THE PROBLEM: Across the entries that follow, count the lines with the string "Collapse" and reply with that count alone.

++++

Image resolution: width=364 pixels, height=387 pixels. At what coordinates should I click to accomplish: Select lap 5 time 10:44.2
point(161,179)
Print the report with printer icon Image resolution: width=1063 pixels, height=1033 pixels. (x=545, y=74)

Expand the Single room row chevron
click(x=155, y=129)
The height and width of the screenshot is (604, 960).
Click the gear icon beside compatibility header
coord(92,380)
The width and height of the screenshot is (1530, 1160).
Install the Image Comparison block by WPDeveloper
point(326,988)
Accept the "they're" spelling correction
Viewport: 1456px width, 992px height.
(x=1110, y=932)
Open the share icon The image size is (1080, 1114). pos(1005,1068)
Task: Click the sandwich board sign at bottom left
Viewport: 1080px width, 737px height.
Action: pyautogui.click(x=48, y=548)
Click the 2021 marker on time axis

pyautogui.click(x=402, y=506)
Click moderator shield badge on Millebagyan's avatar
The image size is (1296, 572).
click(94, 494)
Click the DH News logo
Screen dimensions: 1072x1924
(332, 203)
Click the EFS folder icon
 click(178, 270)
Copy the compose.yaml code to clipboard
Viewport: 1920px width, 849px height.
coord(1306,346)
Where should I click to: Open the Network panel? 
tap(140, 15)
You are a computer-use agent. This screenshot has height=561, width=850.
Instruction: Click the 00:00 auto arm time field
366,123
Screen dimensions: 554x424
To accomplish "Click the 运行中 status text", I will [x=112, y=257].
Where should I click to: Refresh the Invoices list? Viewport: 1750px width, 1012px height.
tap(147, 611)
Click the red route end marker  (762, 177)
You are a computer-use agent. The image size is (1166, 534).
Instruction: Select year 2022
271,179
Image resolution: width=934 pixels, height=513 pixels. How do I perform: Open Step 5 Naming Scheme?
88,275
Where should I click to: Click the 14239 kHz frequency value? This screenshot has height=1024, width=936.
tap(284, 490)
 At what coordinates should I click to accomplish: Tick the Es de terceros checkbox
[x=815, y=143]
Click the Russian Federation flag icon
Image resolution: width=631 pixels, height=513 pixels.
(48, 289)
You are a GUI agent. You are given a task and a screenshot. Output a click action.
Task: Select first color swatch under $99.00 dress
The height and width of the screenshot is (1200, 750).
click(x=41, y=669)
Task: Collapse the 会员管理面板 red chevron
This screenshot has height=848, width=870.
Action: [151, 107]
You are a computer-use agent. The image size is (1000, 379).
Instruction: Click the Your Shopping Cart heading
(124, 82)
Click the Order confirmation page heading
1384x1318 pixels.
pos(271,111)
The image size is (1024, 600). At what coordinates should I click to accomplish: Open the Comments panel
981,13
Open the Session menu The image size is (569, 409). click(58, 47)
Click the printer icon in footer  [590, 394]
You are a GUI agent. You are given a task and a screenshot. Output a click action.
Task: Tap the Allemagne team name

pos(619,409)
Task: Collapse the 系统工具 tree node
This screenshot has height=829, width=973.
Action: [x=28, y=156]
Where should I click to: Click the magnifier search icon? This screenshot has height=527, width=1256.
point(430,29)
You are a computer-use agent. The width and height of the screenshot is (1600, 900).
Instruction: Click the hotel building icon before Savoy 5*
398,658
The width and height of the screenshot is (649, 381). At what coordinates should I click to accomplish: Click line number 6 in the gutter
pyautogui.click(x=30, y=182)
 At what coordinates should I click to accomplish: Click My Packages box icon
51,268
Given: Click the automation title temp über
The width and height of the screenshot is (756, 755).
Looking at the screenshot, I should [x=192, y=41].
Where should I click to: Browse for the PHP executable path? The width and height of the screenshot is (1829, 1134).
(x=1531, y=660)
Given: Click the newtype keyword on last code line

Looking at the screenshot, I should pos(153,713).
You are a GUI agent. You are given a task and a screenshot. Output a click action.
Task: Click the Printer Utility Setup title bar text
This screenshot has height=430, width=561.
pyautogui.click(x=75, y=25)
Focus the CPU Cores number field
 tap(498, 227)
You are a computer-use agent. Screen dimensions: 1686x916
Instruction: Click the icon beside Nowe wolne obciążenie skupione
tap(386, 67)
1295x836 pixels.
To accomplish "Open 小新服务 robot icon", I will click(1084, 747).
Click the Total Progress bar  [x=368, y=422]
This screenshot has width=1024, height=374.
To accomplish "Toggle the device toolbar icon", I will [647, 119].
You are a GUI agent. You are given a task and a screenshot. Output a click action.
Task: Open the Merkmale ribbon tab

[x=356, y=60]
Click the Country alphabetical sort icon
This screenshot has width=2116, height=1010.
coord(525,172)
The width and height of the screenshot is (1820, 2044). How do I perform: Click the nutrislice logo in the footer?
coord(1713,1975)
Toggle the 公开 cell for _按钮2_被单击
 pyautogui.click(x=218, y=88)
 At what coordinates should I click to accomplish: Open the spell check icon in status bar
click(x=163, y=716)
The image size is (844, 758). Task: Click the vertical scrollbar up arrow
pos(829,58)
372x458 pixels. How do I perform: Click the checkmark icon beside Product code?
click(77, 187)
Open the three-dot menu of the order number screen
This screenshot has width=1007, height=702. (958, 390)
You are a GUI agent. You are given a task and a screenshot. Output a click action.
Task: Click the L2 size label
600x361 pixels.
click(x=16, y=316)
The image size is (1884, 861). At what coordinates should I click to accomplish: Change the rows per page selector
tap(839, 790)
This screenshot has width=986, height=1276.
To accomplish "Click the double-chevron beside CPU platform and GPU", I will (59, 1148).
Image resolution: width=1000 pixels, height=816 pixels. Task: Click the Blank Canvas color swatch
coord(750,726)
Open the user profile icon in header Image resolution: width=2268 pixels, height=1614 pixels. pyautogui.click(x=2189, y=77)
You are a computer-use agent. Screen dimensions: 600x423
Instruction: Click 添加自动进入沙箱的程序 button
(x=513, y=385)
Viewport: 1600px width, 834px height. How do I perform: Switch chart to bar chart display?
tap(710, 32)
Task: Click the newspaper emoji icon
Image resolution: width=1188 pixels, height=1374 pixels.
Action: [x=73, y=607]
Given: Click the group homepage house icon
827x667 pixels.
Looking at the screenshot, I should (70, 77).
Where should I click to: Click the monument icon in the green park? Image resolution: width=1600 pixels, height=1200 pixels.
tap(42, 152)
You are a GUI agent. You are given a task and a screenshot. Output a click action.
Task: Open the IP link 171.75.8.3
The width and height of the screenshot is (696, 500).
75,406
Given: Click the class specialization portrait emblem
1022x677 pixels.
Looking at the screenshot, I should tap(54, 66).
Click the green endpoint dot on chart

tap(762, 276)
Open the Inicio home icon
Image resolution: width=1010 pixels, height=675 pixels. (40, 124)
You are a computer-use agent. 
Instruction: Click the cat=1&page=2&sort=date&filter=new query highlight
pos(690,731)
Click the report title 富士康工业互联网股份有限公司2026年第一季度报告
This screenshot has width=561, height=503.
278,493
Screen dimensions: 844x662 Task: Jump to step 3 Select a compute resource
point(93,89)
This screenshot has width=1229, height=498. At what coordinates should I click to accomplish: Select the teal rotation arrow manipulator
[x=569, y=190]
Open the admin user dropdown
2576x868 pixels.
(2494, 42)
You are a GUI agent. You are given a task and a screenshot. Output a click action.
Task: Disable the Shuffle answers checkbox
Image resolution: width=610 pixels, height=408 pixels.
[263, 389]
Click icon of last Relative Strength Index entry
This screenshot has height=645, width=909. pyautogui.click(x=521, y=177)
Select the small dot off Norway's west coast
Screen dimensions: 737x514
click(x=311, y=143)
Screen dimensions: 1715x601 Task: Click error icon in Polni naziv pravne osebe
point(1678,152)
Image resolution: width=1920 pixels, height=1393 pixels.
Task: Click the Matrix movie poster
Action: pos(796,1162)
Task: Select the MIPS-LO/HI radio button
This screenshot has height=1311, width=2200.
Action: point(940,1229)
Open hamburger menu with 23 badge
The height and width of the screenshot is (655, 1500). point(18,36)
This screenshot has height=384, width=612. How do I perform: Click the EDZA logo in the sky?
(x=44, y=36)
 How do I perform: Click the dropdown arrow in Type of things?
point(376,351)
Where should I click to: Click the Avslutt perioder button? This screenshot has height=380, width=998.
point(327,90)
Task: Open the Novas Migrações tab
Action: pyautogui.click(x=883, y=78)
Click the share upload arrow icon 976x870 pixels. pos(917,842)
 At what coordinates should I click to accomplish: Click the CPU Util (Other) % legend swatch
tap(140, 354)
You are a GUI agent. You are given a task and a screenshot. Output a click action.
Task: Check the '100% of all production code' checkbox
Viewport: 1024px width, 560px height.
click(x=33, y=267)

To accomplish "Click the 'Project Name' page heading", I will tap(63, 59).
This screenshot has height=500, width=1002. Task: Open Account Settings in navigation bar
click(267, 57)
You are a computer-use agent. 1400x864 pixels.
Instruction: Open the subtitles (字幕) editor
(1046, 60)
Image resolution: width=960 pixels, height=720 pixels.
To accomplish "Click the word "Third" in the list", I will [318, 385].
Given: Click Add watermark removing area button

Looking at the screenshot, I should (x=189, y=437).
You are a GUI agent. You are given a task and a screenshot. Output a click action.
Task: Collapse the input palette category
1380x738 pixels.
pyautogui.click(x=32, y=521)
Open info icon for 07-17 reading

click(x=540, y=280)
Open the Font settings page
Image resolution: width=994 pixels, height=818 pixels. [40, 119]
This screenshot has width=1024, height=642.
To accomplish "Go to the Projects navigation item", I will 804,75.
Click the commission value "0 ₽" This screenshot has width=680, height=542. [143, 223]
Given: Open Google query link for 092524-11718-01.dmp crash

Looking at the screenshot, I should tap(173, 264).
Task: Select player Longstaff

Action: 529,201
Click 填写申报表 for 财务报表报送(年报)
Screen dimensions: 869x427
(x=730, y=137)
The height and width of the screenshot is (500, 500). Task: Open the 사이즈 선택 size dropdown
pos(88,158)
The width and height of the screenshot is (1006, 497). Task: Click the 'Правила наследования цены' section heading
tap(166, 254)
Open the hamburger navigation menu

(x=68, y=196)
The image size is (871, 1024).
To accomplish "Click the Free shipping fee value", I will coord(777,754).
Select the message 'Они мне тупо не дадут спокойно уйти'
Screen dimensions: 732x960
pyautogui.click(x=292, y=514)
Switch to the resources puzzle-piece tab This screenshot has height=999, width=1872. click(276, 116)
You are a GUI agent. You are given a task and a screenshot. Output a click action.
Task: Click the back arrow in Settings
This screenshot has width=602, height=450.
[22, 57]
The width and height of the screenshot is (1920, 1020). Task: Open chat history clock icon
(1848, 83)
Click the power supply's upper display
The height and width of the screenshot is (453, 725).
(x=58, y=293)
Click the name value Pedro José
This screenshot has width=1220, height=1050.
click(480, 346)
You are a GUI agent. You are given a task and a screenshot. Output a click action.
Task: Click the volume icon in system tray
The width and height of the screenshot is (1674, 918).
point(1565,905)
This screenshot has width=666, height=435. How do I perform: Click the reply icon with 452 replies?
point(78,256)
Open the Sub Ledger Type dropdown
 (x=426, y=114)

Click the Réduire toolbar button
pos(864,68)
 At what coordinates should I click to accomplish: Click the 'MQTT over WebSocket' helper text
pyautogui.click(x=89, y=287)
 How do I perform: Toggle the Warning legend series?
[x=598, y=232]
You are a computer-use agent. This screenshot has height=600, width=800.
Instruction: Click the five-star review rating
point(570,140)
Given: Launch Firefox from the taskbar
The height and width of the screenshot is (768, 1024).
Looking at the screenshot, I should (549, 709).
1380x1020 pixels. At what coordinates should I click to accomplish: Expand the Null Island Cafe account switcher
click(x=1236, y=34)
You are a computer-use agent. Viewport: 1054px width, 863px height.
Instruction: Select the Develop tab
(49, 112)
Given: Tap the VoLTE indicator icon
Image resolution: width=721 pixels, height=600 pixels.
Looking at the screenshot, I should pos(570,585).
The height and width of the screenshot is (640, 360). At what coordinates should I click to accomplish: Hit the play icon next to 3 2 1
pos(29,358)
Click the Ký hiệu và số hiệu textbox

++++

FINISHED EXERCISE: 3